Copertina 5

Info

Genere:Heavy Metal
Anno di uscita:2015
Durata:56 min.
Etichetta:Nuclear Blast Records

Tracklist

  1. GIFT OF PAIN
  2. LET DARKNESS FALL
  3. DYING SONG
  4. CAN'T KILL THE DEVIL
  5. SCARS
  6. DESTINATION: NOWHERE
  7. WAIT UNTIL TOMORROW
  8. TRIANGULUM (I. CREATION II. EVOLUTION III. DESTRUCTION)
  9. PLEDGE OF ALEGIANCE

Line up

  • Dave Ellefson: bass
  • Mike Portnoy: drums
  • Alex Skolnick: guitar
  • Mark Menghi: songwriting
  • GUESTS LIST
  • D. Randall Blythe (1)
  • Troy Sanders (2)
  • Philip H. Anselmo (3)
  • Chuck Billy (4)
  • Mask Osegueda (5, 9)
  • Cristina Scabbia (5)
  • Matt Heafy (6)
  • Doug Pinnick (7)
  • Jamey Jasta (7)

Voto medio utenti

DISCLAIMER


Oggi mi tocca essere abbastanza scurrile, quindi la recensione che segue è sconsigliata a perbenisti, verginelle, minorenni e persone particolarmente suscettibili. Vi ho avvisato.









Ok, vedo che non si è mosso nessuno, bravi bastardi. Possiamo cominciare.
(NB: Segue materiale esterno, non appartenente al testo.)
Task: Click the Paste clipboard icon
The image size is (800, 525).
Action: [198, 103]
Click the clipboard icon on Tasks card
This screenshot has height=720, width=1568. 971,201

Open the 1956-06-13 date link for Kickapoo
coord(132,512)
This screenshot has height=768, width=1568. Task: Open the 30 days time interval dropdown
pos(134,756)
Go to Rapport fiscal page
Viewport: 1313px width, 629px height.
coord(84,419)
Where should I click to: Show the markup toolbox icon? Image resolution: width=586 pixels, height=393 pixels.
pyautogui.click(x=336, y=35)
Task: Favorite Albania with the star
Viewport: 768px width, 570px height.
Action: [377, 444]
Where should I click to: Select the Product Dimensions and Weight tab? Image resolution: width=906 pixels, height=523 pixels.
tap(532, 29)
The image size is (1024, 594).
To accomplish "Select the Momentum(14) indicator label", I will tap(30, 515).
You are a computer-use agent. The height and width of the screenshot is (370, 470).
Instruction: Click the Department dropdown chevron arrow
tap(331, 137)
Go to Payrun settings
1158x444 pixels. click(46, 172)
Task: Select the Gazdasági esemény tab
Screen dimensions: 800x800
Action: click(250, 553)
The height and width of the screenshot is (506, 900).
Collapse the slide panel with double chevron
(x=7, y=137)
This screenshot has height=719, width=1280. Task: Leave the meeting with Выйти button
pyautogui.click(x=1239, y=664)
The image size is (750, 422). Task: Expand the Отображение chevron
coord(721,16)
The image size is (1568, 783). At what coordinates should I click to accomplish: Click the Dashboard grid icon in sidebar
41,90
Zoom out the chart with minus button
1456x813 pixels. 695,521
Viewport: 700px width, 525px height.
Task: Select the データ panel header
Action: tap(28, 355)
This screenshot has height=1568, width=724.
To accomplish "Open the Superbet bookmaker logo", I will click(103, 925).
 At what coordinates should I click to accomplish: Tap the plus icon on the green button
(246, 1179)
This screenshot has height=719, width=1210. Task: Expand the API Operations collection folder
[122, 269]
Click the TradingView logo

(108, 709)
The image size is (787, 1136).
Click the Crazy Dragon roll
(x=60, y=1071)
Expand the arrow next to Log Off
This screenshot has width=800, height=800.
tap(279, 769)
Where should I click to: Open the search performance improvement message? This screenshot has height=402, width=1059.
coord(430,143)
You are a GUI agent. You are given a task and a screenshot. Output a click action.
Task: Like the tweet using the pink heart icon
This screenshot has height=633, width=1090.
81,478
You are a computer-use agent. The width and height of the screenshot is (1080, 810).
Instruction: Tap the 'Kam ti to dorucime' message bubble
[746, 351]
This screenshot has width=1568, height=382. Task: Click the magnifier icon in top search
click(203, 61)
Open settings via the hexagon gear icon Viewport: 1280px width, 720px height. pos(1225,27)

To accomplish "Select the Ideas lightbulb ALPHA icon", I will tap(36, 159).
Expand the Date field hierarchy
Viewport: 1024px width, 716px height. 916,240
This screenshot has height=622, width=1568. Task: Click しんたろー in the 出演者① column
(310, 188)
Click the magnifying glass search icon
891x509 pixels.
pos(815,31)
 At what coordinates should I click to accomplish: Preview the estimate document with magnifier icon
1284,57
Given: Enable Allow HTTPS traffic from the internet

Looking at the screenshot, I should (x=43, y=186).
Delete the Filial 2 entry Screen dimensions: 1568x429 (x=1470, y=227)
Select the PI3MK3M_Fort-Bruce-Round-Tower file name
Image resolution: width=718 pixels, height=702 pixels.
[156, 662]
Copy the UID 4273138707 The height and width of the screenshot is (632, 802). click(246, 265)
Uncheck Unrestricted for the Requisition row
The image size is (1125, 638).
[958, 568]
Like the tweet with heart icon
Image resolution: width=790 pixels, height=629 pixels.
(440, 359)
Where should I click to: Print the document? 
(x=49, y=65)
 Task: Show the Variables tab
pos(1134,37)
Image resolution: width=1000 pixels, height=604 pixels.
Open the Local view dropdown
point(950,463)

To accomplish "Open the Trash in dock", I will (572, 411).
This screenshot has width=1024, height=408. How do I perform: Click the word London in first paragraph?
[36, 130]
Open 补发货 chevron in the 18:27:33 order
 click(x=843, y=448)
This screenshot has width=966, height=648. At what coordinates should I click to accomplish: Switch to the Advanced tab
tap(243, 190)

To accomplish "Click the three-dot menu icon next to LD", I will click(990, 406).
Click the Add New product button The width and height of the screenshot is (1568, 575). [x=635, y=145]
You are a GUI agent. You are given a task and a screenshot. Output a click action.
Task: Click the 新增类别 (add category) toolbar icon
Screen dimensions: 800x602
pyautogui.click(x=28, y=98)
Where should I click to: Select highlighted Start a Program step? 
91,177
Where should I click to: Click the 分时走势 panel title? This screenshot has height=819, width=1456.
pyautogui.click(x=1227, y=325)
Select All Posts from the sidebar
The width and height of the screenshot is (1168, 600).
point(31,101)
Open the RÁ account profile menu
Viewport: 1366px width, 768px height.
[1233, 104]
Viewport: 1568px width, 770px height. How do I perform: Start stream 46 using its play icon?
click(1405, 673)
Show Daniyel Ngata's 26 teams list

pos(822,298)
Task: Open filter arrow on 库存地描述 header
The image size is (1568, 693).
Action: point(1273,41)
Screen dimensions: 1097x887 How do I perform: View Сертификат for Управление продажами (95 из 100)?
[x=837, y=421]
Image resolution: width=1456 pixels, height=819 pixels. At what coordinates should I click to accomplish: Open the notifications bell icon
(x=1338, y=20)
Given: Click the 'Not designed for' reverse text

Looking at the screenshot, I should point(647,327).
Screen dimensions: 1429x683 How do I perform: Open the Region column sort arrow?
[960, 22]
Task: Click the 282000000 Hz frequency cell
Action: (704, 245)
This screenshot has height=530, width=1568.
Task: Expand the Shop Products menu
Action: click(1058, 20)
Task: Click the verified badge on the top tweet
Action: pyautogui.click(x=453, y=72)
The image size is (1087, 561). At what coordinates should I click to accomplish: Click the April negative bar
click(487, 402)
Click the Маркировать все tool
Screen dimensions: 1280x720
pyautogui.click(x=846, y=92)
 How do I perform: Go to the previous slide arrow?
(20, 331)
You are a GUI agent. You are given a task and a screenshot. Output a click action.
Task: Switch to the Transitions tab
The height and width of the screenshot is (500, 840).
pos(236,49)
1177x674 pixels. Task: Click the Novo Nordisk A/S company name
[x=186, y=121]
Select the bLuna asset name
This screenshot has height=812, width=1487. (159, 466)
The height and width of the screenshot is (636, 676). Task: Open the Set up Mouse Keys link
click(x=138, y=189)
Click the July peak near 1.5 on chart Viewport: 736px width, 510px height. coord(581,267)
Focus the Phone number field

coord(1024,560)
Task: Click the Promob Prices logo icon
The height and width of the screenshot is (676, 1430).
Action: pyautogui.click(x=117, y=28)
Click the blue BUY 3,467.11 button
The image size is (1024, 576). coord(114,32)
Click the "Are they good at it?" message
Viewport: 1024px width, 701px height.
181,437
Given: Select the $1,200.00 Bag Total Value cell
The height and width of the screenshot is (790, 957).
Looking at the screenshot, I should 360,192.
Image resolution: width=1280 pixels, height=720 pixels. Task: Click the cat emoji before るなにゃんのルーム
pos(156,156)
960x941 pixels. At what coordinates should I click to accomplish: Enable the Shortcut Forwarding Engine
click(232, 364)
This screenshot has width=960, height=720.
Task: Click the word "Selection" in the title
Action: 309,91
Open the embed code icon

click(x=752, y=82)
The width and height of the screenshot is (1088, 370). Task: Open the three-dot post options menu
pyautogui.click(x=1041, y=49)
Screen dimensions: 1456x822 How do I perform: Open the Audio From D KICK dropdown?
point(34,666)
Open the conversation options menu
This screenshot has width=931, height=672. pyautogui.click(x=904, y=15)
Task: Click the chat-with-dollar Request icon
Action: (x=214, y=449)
Allora, oggi parliamo di un concetto molto noto al musicista/turnista: i “pompini a vicenda”.
Il pompino a vicenda è un’abitudine ormai radicatissima all’interno della scena musicale, avviene di solito prima e subito dopo l’esibizione, soprattutto se la stessa è stata soddisfacente o con una buona presenza di pubblico. In pratica, i musicisti cominciano a farsi complimenti gratis reciprocamente, in continuazione, “cazzo, stasera sei stato bravissimo con quel basso”, “no, tu hai spaccato, batteria perfetta”, “oh Marco grandi solos stasera, super” e via dicendo.
Come potete immaginare, il fenomeno dei pompini a vicenda (da qui in avanti PaV) è ancor più accentuato se la band che suona non è una formazione fissa, ma un combo estemporaneo, magari messo su per una particolare occasione o esibizione. E, altrettanto ovviamente, più i musicisti sono affermati e conosciuti, più la pratica dei PaV viene spinta in avanti, con tutto un contorno di leccaculismo che potete benissimo immaginare. Magari dieci secondi dopo si danno dello stronzo alle spalle, eh, ma intanto lì, tutti a fare PaV, soprattutto se c’è altra gente che guarda/ascolta.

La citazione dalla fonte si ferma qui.